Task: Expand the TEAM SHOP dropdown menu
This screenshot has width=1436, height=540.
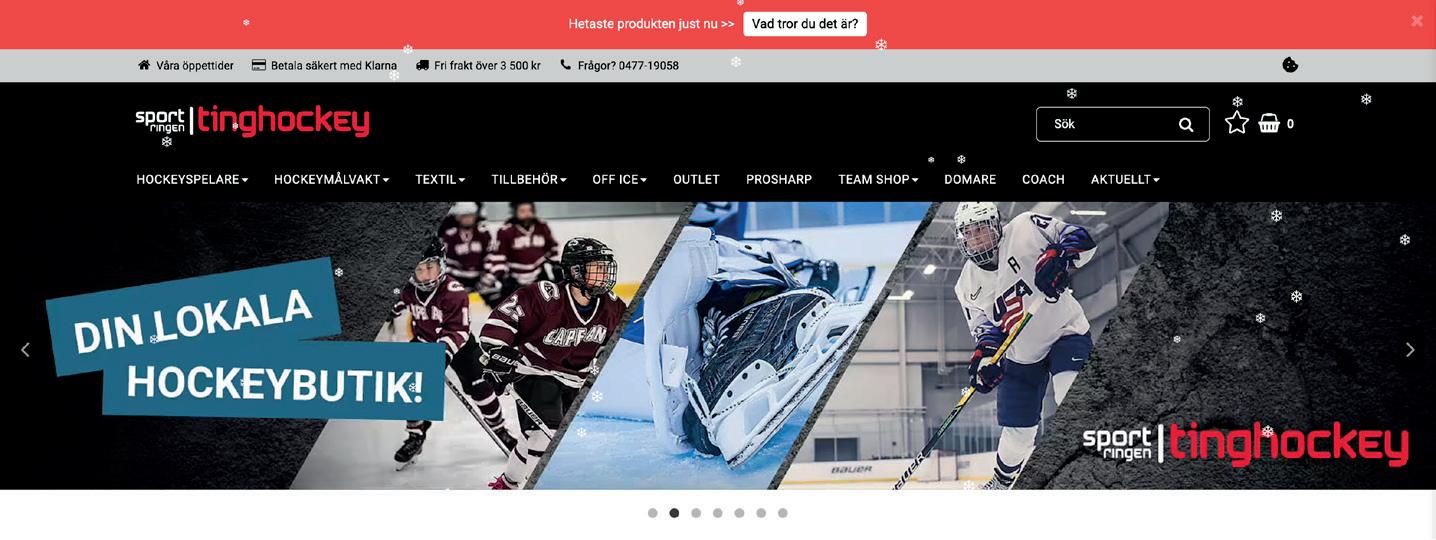Action: [878, 180]
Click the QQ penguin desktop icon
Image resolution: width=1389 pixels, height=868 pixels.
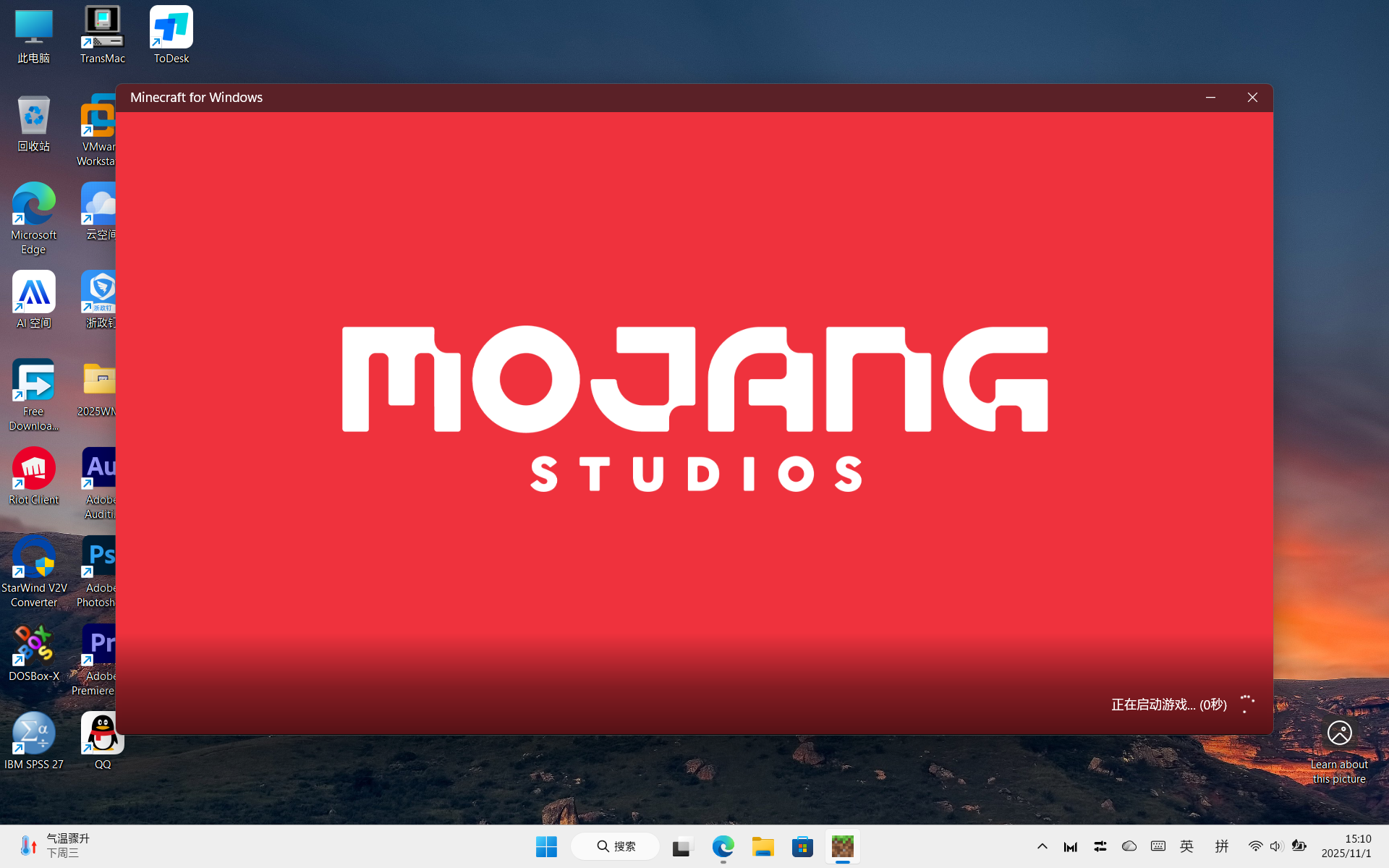click(x=102, y=738)
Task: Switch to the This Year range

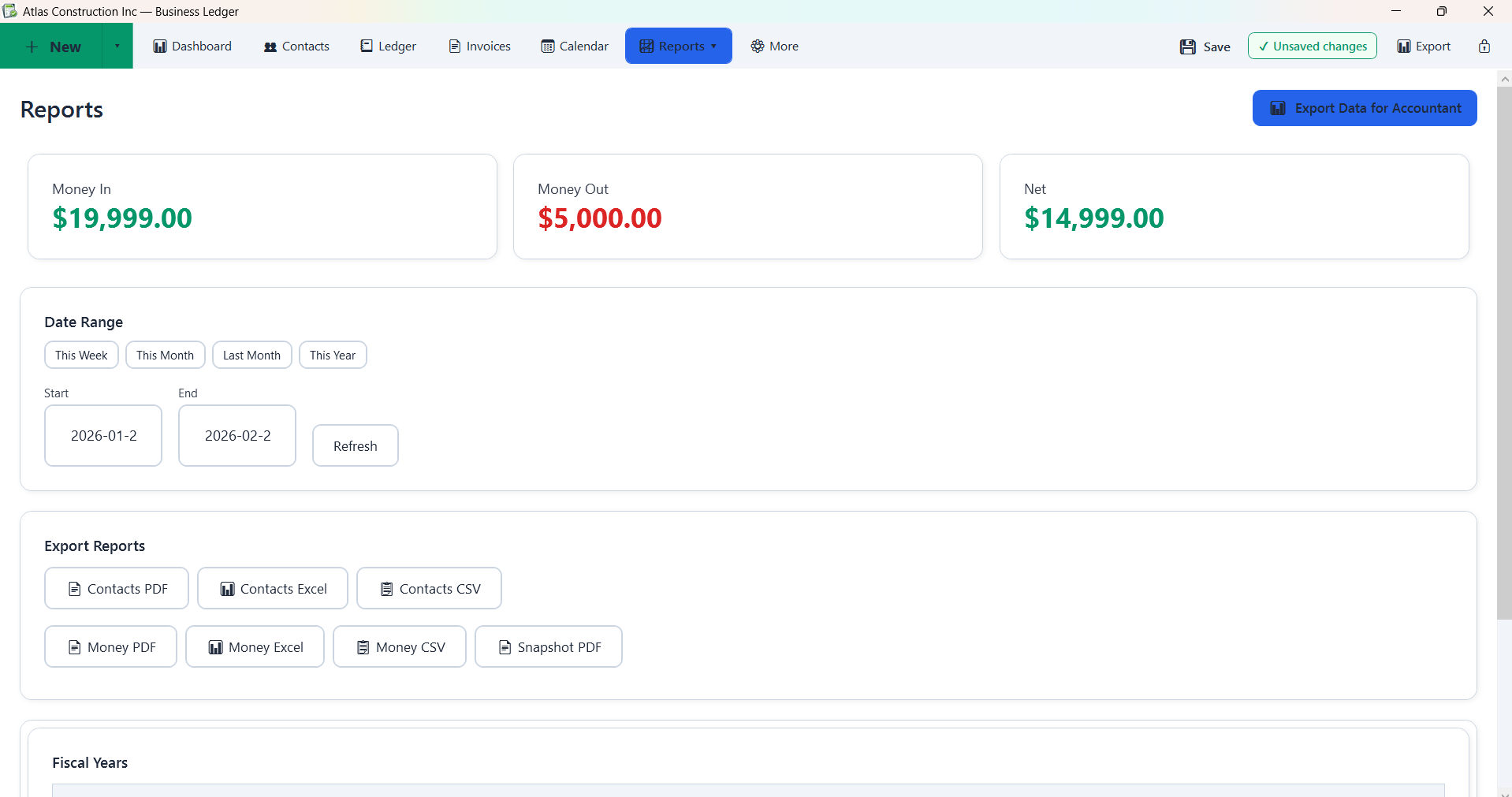Action: click(332, 355)
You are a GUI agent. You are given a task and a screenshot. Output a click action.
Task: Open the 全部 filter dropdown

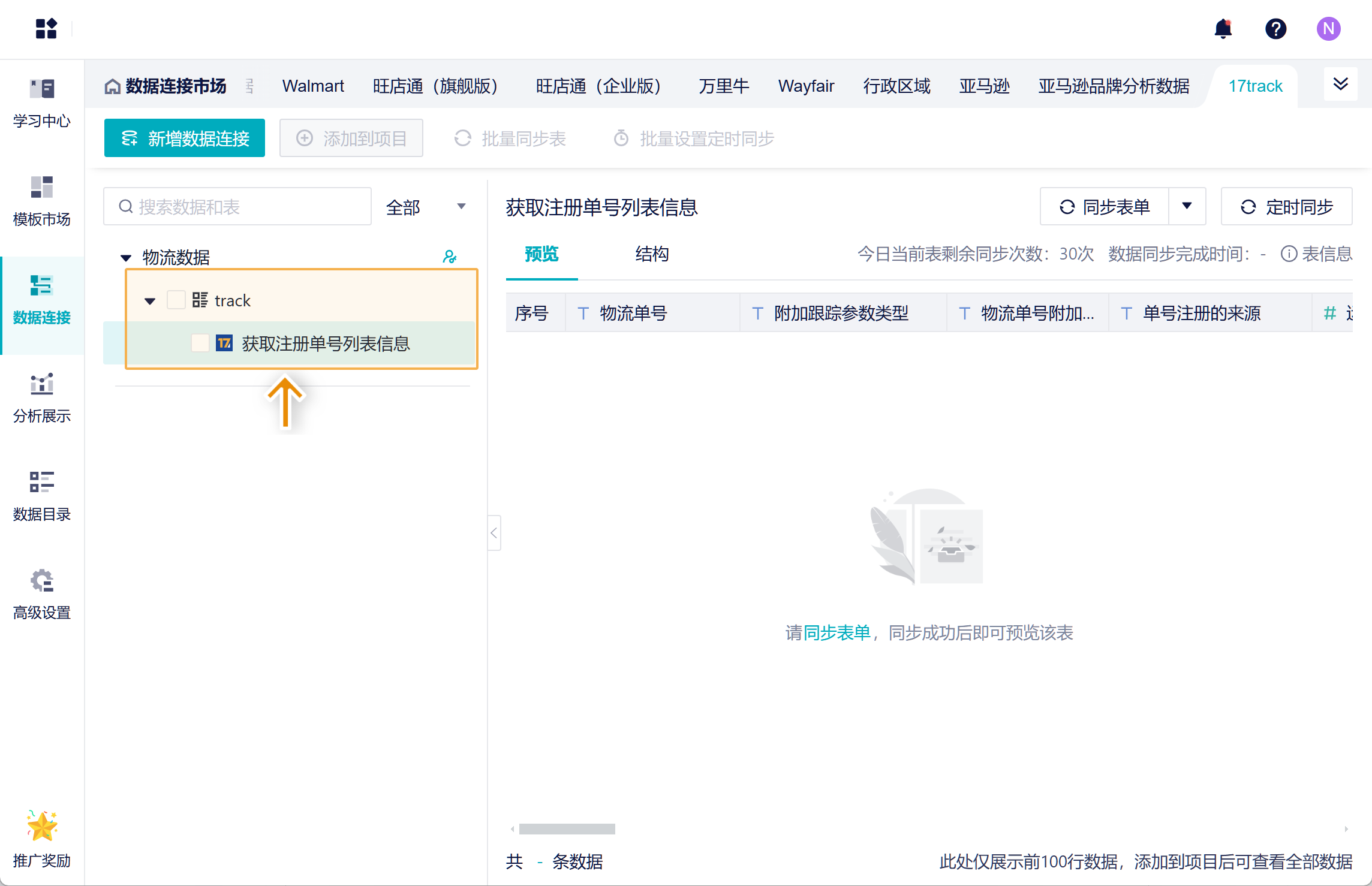click(x=426, y=207)
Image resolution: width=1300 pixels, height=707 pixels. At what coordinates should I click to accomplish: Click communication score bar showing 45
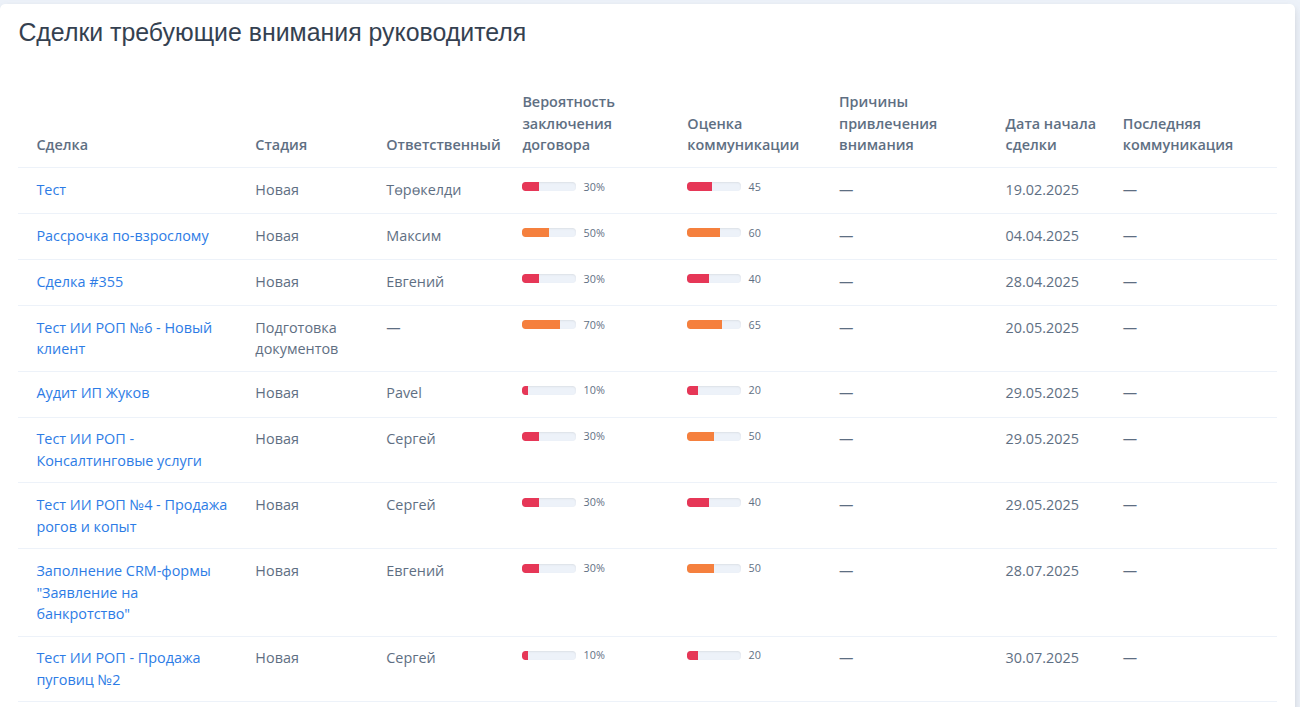713,187
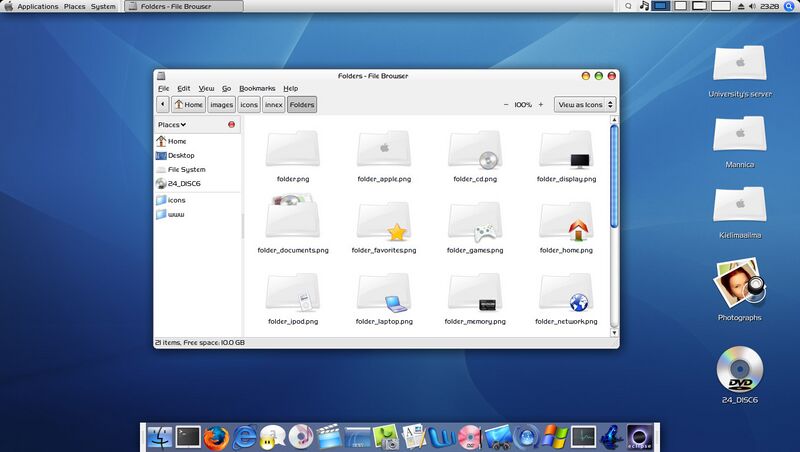Viewport: 800px width, 452px height.
Task: Switch to the second workspace in pager
Action: click(x=680, y=6)
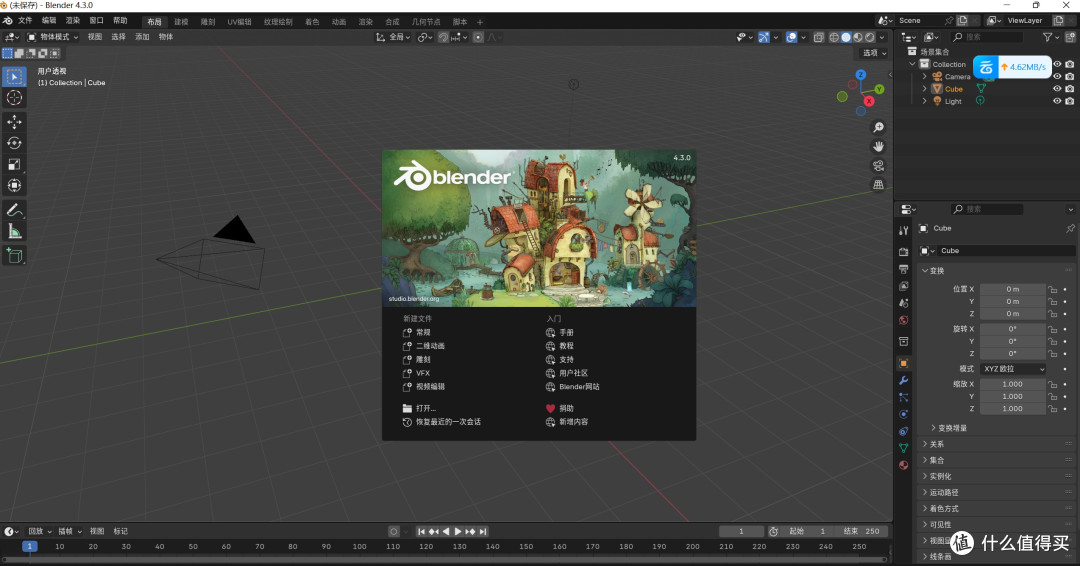The height and width of the screenshot is (566, 1080).
Task: Switch to the UV编辑 workspace tab
Action: 240,22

The problem: Copy every line of the rows above word for word, leaving out the pictures.

Right answer:
Task: Expand the TEAM SHOP dropdown menu
This screenshot has width=1436, height=540.
Action: [878, 180]
Click the QQ penguin desktop icon
Image resolution: width=1389 pixels, height=868 pixels.
click(x=102, y=738)
Task: Switch to the This Year range

Action: click(332, 355)
You are a GUI agent. You are given a task and a screenshot. Output a click action.
Task: Open the 全部 filter dropdown

click(x=426, y=207)
Image resolution: width=1300 pixels, height=707 pixels. At what coordinates should I click to accomplish: Click communication score bar showing 45
713,187
Viewport: 800px width, 452px height.
Task: Switch to the second workspace in pager
Action: click(x=680, y=6)
The height and width of the screenshot is (566, 1080).
Task: Switch to the UV编辑 workspace tab
Action: 240,22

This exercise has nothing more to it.